The New Haven-area economy, which for much of 2017 has fared better than the state as whole, is showing some weakness when it comes to the housing sector, according to the latest edition of the New Haven Register’s economic scorecard.

Seven of the eight economic indicators that make up the scorecard were headed in a positive direction. Donald Klepper-Smith, chief economist and director of research for New Haven-based DataCore Partners and author of the scorecard, said the only indicator headed in a negative direction is housing starts, which were off by 30 percent in September compared to the same period a year ago.

“With the job recovery rate being what it is, we’re sort of muddling along here,” Klepper-Smith said of the New Haven area’s housing indicators. The median single-family home price increased by $7,000, or a little more than 5 percent.

The New Haven area saw total employment and its labor force grow slightly. Total employment in the region was up by 1.2 percent while the labor force grew by 1.1 percent.
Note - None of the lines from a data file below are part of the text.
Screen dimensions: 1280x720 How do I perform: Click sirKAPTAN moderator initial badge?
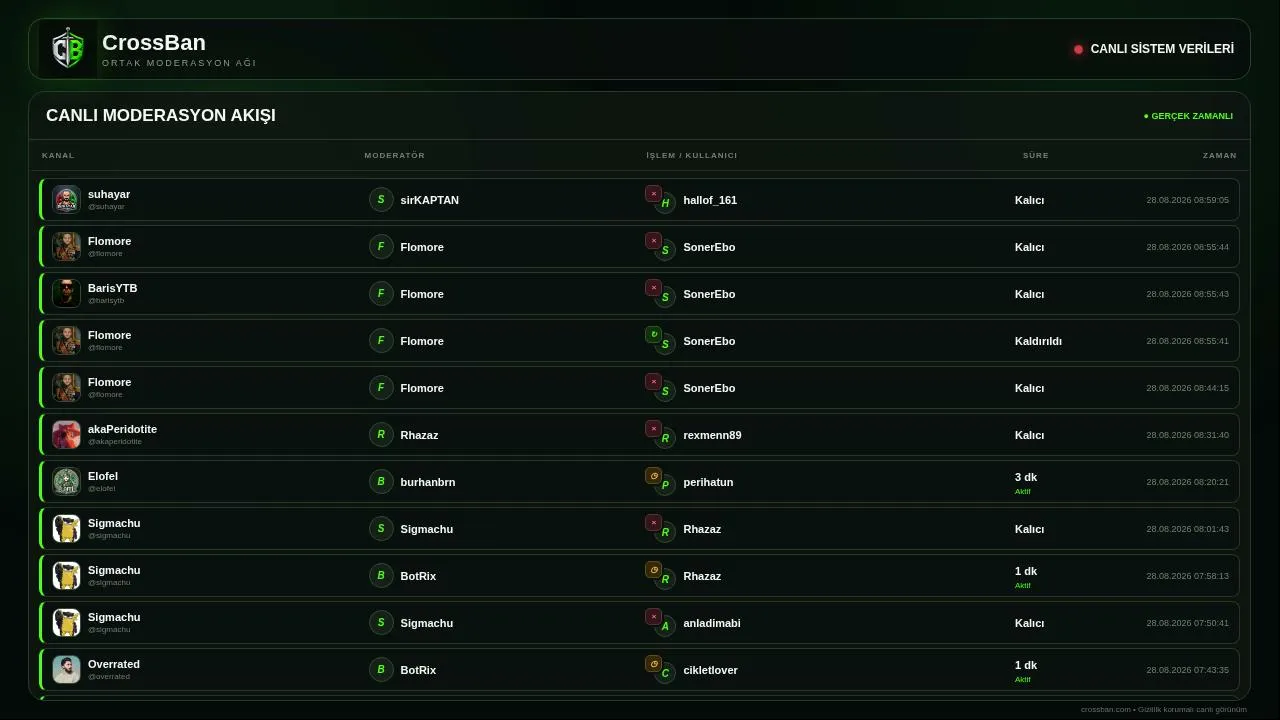click(x=381, y=199)
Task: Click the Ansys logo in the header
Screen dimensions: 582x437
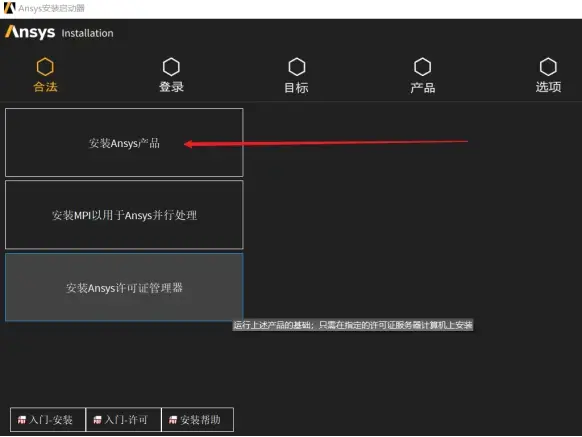Action: point(30,32)
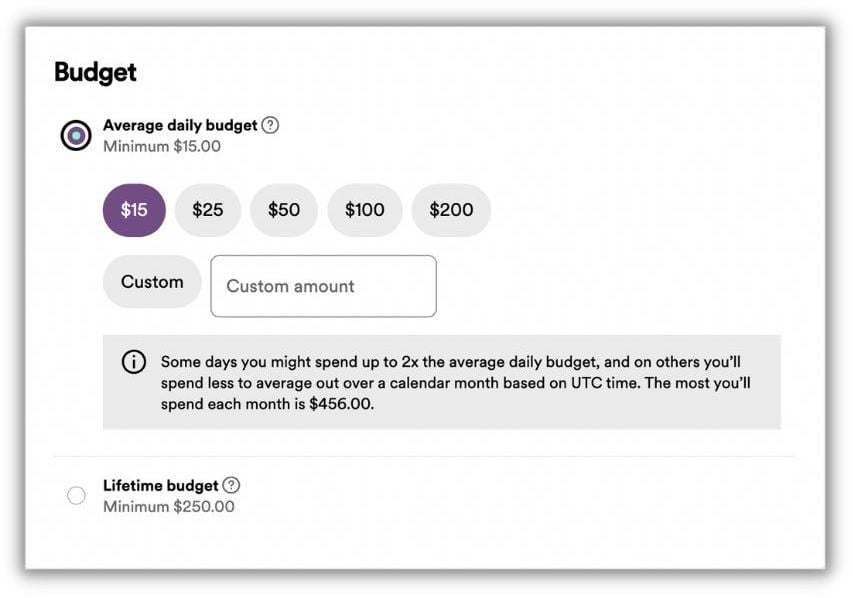Click the info circle icon in the notice
Image resolution: width=853 pixels, height=598 pixels.
click(134, 362)
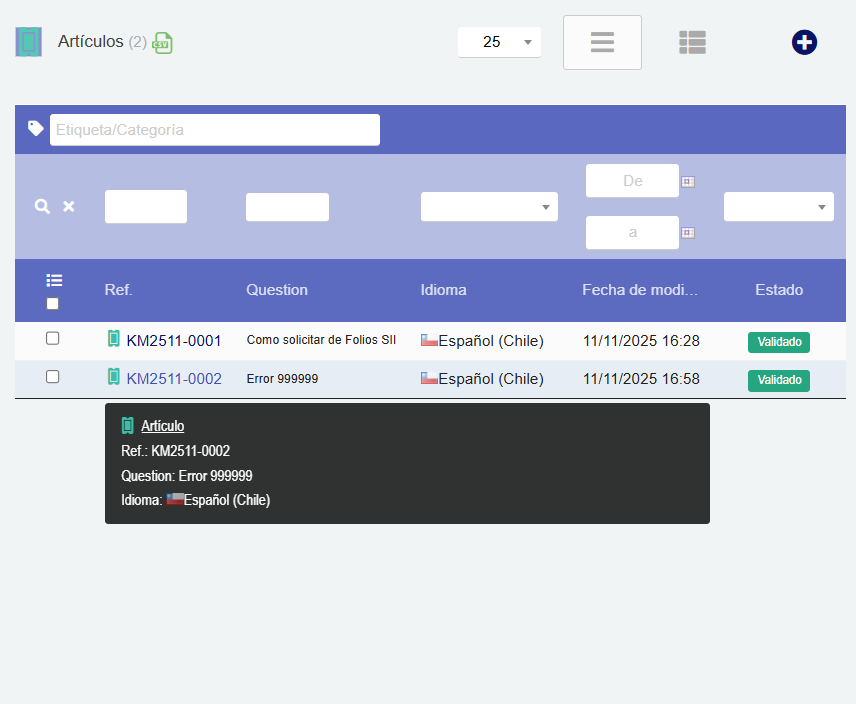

“Neither one is going gangbusters,” he said.

Despite weakness in the housing and employment indicators, consumer confidence grew by 36 percent. Some of that confidence is likely due in part to gains made in the stock market, according to David Cadden, a professor emeritus at Quinnipiac University’s School of Business.

“With a rising stock market, people are still convinced we’re doing well,” Cadden said.

But while stock market gains have bolstered consumer confidence, a recent survey released by the Connecticut Business & Industry Association suggests there is no reason to expect significant employment growth going forward.

CBIA’s 2017 Third Quarter Economic and Credit Availability Survey found the number of business executives who expect the economy to take a turn for the worse in the coming months increased from 14 percent during the second quarter of this year to 24 percent in the third quarter.

The number of companies that expect to add jobs in the coming months decreased slightly from the second quarter. Twenty-one percent of company executives who responded to the third-quarter CBIA survey said they expected to hire workers in the immediate future, compared to 23 percent during the second quarter.

The percentage of companies that expected to impose layoffs in the future grew from 12 percent in the second quarter to 17 percent in the third quarter.

Klepper-Smith said the final months of 2017 and the beginning of 2018 “are a critical period” for the New Haven-area economy.

“We’re starting to get clues, some red flags, that we may be teetering on the edge of a recession,” he said.